Its horrible in this case because what happens if you decide
you want to insert a strcat (big_string, "|"); in between those two
lines?
Then you increment your size by one.
And of course, in a discussion about performance you completely miss
the real performance opportunity:
memcpy (big_string, foo, foo_len);
strcpy(big_string + foo_len, bar);
Which, of course, should generally go faster, but does nothing to
alleviate the danger of buffer overflows or maintenance issues.
Hmm. This would seem to require either that memcpy be replaced with a
function which has innate knowledge of the new length-managed string type,
or exposing the string data itself to the outside world - outside the
control of the built-in string functions. This means we can modify the
buffer directly - potentially making the length field completely invalid.
I the point here is to prevent bad programming practices - the sort that
lead to buffer overflows - this strikes me as a not overly good approach.
You need to keep the entire thing in an opaque type, but if you do, this
removes the option of doing the memcpy above.
Besides arguing incorrectly, you argue by straw man:
1) With length delimited string you can perform unrolled string
searching algorithms without testing each character for '\0'.
You have to compare the index to the length, instead. Replacing one
integer comparison with another doesn't seem all that significant.
Furthermore if the two strings are of similar length, and they
completely mismatch, then you avoid any comparisons which would take the
tail of the search string beyond the tail of the string you are
searching in.
Not sure what that means. Example:
a_str = "abcde";
b_str = "fghijkl";
Similar strings, complete mismatches. Comparison of the strings involves
comparison of _one_ character: 'a' is not equivalent to 'f', so the
strings don't compare, so why compare further? Or perhaps you mean
strstr, rather than strcmp? In which case:
a_str = "xxx";
b_str = "abcdef";
Similar lengths, complete mismatch... but a maximum of four character
comparisons, plus determination of length, are required to determine this.
In the case of long strings, the gains could be more significant, but if
you're comparing long strings on a regular basis, I'd tend to think Boyer
Moore or the like would be more appropriate, and these perform quite well;
your only gain would be in calculating end-of-string, and that's assuming
the code doesn't already have such information available.
2) String comparison includes length checking which speeds up the
typical scenario of long prefix matching for different strings.
Assuming one doesn't already have such information available.
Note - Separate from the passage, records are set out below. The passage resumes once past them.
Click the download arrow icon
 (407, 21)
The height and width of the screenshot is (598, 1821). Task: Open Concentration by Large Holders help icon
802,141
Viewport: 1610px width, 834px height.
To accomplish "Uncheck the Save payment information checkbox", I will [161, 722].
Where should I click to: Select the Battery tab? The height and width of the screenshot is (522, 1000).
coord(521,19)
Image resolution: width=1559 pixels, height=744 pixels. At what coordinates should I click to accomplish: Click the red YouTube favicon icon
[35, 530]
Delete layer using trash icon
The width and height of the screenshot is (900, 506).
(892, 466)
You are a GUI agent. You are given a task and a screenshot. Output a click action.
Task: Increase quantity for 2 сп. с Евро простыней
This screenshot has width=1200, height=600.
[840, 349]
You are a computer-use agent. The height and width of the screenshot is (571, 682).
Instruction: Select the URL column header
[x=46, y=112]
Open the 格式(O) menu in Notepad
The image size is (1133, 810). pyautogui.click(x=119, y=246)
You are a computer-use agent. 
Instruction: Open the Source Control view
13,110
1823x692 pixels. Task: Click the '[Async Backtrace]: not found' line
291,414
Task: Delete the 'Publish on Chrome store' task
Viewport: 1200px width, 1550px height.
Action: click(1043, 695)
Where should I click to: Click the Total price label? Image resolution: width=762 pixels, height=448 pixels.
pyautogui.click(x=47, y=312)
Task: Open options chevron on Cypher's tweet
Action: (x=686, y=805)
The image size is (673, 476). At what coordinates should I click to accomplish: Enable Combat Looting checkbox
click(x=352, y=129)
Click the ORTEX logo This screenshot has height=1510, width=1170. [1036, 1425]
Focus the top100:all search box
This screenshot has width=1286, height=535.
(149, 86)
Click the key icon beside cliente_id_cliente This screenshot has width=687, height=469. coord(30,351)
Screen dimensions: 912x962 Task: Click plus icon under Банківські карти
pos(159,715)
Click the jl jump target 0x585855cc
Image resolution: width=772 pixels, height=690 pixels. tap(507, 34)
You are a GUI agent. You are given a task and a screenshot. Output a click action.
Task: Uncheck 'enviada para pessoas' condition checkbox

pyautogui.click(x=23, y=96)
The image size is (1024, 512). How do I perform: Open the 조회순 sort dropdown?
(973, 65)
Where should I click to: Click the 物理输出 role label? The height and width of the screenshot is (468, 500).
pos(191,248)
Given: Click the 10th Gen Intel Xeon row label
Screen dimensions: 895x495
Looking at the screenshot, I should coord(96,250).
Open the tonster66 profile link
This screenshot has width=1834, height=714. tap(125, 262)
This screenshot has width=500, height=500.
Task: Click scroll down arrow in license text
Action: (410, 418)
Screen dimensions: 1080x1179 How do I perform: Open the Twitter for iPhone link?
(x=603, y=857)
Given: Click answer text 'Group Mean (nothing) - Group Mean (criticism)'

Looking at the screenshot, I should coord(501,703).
If I'm
writing code to process thousands of strings, each potentially thousands
or even tens of thousands of characters long, I'm _already_ going to be
recording string lengths, and using modified algorithms which make use of
this information.
3) Operations such as insert and delete can be done in one pass.
4) And as long as we talking about "clever tricks", any block-based
algorithms (such as is possible for things like "toupper" or "tolower"
or character scanning) become unavailable unless the length is known.
Yes, yes, again, some operations can be improved. Even most. However,
once again, the key concept was "all cases". It has not been demonstrated
that this mechanism would, in fact, improve all cases. The simple example
of strchr, for example, throws the notion in doubt.